Excerto do documento:
==================================================
Vermelho como o Sangue
de Salla Simukka 

Edição/reimpressão: 2015
Páginas: 216
Editora: Editorial Presença 




 Resumo: 
Lumikki Andersson tem 17 anos e vive sozinha num pequeno apartamento, na cidade onde frequenta uma prestigiada escola de Artes. Lumikki é solitária, independente, e gosta da liberdade. Na escola prefere dedicar-se aos estudos e ignorar os grupinhos que se vão formando. Não se meter naquilo que não lhe diz respeito é, para ela, uma regra fundamental. Mas essa regra vai ser posta à prova no dia em que encontra uma incrível quantidade de notas de quinhentos euros penduradas a secar no laboratório fotográfico da escola e que tudo indica terem estado manchadas de sangue. Em poucas horas, Lumikki, juntamente com três dos seus colegas, vê-se enredada numa sombria conspiração.

— Quem me dera ter um filho branco como a neve, vermelho como o sangue e escuro como o ébano!

Rating: 4/5
Opinião: Para não variar, gosto de mais uma capa dos livros editados pela Editorial Presença. Sendo raras as vezes em que não me apego ou lhes atribuo significado, "Vermelho como o Sangue" volta a confirmar mais uma decisão editorial acertada com o poder de atrair a atenção do leitor (sim, nós sabemos: o conteúdo não está dependente das capas, e nem julgamos um livro por razões semelhantes, mas no meio de uma livraria cheia, uma capa de cativar o olho é vencedora). Remetendo para algo sombrio mas simultaneamente sedutor, a cativação entre sinopse e atração ligeiramente obscura são predominantes. No entanto, e após terminar esta leitura, pergunto-me se não induzirá um pouco em erro quem tenha expectativas elevadas quanto ao conceito.
Certamente que já vos aconteceu em alguns casos, pelo que não será estranho afirmar que alguns livros têm o poder de nos confundir completamente. Este livro foi sem dúvida um desses casos que, durante a sua leitura e enquanto expectadora, me fizeram sentir posicionada sob diversas ópticas, tendo uma análise diferente do livro a cada momento.
==================================================
Registos:
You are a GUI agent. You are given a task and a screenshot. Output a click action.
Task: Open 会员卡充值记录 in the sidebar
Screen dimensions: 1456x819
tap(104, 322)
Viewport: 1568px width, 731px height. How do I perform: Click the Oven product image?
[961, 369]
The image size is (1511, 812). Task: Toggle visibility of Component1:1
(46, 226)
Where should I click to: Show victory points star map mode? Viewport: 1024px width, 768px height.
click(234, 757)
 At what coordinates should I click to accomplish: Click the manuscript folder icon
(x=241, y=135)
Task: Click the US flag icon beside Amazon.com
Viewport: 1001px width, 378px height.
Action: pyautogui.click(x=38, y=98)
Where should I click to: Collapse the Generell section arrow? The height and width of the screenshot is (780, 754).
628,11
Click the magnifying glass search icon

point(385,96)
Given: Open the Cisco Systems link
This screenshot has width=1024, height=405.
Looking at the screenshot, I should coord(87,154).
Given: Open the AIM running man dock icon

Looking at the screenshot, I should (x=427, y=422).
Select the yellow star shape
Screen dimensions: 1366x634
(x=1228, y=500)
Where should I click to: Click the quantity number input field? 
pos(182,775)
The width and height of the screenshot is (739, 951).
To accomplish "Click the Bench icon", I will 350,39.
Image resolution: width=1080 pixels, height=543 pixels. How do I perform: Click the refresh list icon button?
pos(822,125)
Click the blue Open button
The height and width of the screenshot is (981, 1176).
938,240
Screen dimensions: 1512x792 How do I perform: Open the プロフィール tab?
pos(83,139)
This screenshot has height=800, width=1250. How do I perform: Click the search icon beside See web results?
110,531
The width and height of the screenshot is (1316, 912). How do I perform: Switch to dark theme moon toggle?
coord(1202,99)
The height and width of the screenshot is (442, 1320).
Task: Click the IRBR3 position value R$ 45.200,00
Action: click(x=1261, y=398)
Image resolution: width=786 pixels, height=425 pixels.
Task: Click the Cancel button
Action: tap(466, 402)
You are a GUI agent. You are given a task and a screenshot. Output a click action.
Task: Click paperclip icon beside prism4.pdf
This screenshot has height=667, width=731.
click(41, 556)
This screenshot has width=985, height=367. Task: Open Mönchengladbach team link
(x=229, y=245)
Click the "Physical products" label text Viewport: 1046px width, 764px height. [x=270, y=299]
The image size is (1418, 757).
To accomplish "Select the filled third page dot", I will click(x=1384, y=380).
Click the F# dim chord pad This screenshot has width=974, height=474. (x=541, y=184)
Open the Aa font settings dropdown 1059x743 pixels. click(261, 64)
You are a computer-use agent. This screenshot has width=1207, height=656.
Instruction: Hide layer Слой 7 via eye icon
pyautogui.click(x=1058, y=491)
==================================================
Tarefas escritas:
#1 Passe para inglês esta frase da crítica a «Vermelho como o Sangue»: «Lumikki é solitária, independente, e gosta da liberdade.»
#2 Continue a crítica a «Vermelho como o Sangue» a partir da última frase apresentada.
Os registos não entram em nada do que aqui se pede.

Respostas dadas:
#1 Lumikki is solitary, independent, and loves freedom.

#2
Numa primeira instância remeti alguma dessa sensação para o género literário. Nunca li nada do noir nórdico, embora esteja a tentar convencer-me a enveredar por alguns (até guardei a lista que a Vera d' A Menina dos Policiais compilou em tempos para saber por onde começar nessa aventura misteriosa). Fiquei portanto curiosa come este livro que, ainda que enquadrado nessa categoria, seria certamente um registo ligeiramente mais leve, atendendo ao facto de tratar-se de um livro direccionado para o público jovem-adulto. As minhas expectativas iniciais passavam por imaginar um enredo que eventualmente apresentasse menos descrições gráficas ou pormenores macabros em destaque, mas que ainda assim abordasse os preâmbulos do perigo e do cinzento típico da paisagem invernosa dos países nórdicos. Não obstante o facto ter elementos incomuns num romance tipicamente YA, com uma presença menos emocional e mais orientada para uma composição factual, ainda que sempre impulsionada pela acção, acho que aguardava por uma presença mais acentuada de "negritude". Fala-se em contrastes, em cores, na versatilidade do branco e do vermelho, da neve e da noite, mas sem um certo impacto quanto ao crime principal. Ele existe, está lá e não é escondido, mas também não é de todo o enfoque da estória.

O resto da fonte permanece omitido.